Time series forecasting is making predictions about the future. This is called extrapolation in the traditional statistics when dealing with time series data. The skill of a time series forecasting model is determined by its performance at predicting the future, which involves explaining why a specific prediction was made, confidence intervals, and even better understanding the underlying causes behind the problem.
Components of time series:
- Level: the baseline value for the series
- Trend: the trend line over time
- seasonality: the repeating patterns or cycles of behavior over time.
- Noise: the errors that cannot be explained by the model.
Examples of time series are: forecasting the close price of a stock each day; forecasting the sales in units sold each day for a store; forecasting unemployment for a state each quarter, and so forth.
Time series forecasting is considered as a supervised learning problem. The use of prior time steps to predict the next time step is called sliding window method, or lag method. The number of previous time steps is called the window width or size of the lag. The slide window is the foundation for how time series datasets could be used into a supervised learning problem.
Univariate time series: these are series that have only one variable is observed at each time, such as close stock price at each day.
Multivariate time series: these are series that have two or more variables are observed at each time. Multivariate time series analysis involves simultaneously multiple time series.
Most cases focus on univariate time series problems. It is harder to model multivariate datasets and classical models do not perform well. Good news is that, some machine learning models, like neural networks are able to handle these difficulties in multivariate time series problems. This is called multi-step forecasting. LSTM is an approach for this difficult problem.
Load the data: load the data as series instead of DataFrame. you can load the data from Kaggle.
Date Time Features in times series are the components of the time step itself for each observation.
Lag Feature: values at prior time steps
Window Features: a summary of values over a fixed window of prior time steps.

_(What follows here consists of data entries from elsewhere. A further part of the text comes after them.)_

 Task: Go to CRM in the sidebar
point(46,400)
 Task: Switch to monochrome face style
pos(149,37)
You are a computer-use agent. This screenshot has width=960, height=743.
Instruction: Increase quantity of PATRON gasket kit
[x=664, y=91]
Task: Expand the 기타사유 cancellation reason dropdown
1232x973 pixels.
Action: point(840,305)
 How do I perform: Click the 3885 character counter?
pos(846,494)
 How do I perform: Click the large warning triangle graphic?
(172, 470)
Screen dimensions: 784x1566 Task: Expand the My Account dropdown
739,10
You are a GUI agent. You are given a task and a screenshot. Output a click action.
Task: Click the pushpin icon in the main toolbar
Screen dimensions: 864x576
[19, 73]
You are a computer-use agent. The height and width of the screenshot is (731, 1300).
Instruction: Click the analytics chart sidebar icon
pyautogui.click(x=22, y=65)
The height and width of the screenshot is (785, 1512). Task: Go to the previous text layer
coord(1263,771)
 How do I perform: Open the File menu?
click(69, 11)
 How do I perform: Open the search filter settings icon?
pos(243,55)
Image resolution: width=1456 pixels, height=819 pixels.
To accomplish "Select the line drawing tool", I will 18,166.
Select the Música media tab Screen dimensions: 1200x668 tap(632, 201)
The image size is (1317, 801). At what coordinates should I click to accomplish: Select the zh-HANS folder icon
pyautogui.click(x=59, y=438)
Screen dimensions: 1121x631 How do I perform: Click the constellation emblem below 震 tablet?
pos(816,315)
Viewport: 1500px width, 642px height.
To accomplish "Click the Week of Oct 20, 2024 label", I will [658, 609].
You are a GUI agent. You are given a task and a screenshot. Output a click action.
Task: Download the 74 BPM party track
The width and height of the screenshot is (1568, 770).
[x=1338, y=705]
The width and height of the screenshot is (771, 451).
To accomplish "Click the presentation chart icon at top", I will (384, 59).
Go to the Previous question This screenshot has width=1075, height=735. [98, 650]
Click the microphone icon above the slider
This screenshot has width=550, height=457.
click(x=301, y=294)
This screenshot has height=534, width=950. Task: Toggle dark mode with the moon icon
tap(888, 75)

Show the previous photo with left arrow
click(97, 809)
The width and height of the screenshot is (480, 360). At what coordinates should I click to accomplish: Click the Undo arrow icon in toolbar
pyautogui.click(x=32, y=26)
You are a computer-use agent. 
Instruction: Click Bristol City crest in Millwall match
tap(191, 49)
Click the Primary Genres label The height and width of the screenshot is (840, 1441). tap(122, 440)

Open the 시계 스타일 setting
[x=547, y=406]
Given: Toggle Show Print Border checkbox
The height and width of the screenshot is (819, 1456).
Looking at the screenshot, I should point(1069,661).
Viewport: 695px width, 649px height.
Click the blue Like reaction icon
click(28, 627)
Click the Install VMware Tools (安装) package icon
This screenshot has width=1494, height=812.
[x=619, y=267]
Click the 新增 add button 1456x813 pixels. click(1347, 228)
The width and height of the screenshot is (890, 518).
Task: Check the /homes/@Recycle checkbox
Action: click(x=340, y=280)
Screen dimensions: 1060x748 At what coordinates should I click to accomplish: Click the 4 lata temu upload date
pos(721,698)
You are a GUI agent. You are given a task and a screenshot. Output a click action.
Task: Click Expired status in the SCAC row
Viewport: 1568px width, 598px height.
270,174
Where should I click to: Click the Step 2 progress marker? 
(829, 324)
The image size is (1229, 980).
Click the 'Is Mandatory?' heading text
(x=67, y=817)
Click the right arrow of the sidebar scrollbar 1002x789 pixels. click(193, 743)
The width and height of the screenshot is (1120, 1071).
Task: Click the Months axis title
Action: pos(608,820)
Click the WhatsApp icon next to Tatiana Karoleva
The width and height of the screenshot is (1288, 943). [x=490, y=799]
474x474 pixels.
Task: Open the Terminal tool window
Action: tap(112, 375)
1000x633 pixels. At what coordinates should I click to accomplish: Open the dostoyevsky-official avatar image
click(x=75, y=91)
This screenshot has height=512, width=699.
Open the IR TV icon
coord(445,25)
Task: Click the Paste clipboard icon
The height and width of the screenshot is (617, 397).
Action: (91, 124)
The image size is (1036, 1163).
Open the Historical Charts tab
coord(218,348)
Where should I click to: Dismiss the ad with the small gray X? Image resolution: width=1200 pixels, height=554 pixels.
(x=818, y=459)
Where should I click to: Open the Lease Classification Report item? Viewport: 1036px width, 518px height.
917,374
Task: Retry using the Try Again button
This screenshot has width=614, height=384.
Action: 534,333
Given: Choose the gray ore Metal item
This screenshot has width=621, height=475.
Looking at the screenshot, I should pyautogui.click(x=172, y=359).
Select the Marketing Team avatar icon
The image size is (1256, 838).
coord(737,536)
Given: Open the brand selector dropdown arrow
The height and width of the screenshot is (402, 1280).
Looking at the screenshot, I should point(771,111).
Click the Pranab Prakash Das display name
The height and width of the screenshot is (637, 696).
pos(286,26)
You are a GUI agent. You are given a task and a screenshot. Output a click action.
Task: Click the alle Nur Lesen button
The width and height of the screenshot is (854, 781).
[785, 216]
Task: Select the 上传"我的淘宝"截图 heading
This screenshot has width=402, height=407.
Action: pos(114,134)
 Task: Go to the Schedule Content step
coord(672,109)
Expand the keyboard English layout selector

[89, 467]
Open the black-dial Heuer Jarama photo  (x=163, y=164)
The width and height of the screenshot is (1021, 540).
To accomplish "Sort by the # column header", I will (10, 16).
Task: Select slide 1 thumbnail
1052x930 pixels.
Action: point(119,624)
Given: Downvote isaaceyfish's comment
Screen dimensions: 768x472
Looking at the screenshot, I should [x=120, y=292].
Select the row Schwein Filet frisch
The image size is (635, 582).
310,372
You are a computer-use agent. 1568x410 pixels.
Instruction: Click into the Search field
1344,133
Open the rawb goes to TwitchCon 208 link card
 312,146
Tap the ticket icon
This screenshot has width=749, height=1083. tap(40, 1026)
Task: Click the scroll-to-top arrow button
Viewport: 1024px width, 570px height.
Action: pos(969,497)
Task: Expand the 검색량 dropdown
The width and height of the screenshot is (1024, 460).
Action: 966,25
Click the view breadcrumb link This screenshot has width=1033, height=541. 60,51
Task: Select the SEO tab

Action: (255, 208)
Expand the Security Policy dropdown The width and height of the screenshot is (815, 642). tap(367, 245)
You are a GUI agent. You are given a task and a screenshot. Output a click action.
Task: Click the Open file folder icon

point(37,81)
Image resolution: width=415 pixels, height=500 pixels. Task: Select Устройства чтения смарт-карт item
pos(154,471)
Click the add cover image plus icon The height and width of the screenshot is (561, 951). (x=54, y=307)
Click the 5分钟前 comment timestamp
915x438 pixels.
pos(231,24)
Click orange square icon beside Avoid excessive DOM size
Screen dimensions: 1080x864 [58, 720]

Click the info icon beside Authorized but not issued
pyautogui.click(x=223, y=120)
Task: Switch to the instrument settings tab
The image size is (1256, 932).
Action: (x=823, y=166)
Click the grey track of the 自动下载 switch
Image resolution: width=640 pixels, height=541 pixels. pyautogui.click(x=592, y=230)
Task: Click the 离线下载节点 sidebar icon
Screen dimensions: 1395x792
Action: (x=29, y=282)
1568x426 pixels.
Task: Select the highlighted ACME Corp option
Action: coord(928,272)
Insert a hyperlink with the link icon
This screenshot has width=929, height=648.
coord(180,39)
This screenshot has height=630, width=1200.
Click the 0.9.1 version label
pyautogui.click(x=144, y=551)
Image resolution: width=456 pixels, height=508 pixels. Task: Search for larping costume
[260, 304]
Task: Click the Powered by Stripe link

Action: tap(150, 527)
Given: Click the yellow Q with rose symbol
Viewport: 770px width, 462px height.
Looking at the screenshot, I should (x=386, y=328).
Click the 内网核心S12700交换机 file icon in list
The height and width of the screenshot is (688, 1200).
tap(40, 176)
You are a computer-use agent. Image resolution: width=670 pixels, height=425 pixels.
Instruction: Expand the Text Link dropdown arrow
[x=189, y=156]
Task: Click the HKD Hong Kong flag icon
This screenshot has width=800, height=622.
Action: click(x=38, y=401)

Feature engineering is very critical in machine learning because it enables select important but simple relationships between features and the target. It can not only reduce the complexity of the model, but also help improve the model performance. In time series, there is no concept of input or output, so that we need to create the input features so that to transform a time series dataset into a supervised learning dataset for machine learning. As we discussed above, we can use slide window to engineer the inputs. The methods mainly include develop date-time and lag-based features; develop sliding and expanding windows summary statistic features.
Understanding of the feature engineer is critical to understand time series machine learning algorithm such as ARIMA (auto regressive integrated moving average) model.
Visualizing Time Series Dataset
Visualization of time series dataset is very important and useful to explore and understand the series dataset. The mostly used plots are line plot, lag plot, histogram and density plots, heat maps, and autocorrelation plots.
For example line plot:
The line plot can also be disaggregated by years using pandas Grouper() function. We can define the argument freq as ‘A’ which means year. Please see more here.
Histogram and density plots help explore the distribution of the series dataset.
Box and whisker box also shows the descriptive statistics and the quantiles.
Last, we can visualize the autocorrelations. Autocorrelation refers to the observation is correlated with its lag observations. The resulting plot indicates the temperature dataset has a strong sign of seasonality.
These are some basic concepts of time series. Hopefully it would help you understand the time series. Thanks for reading.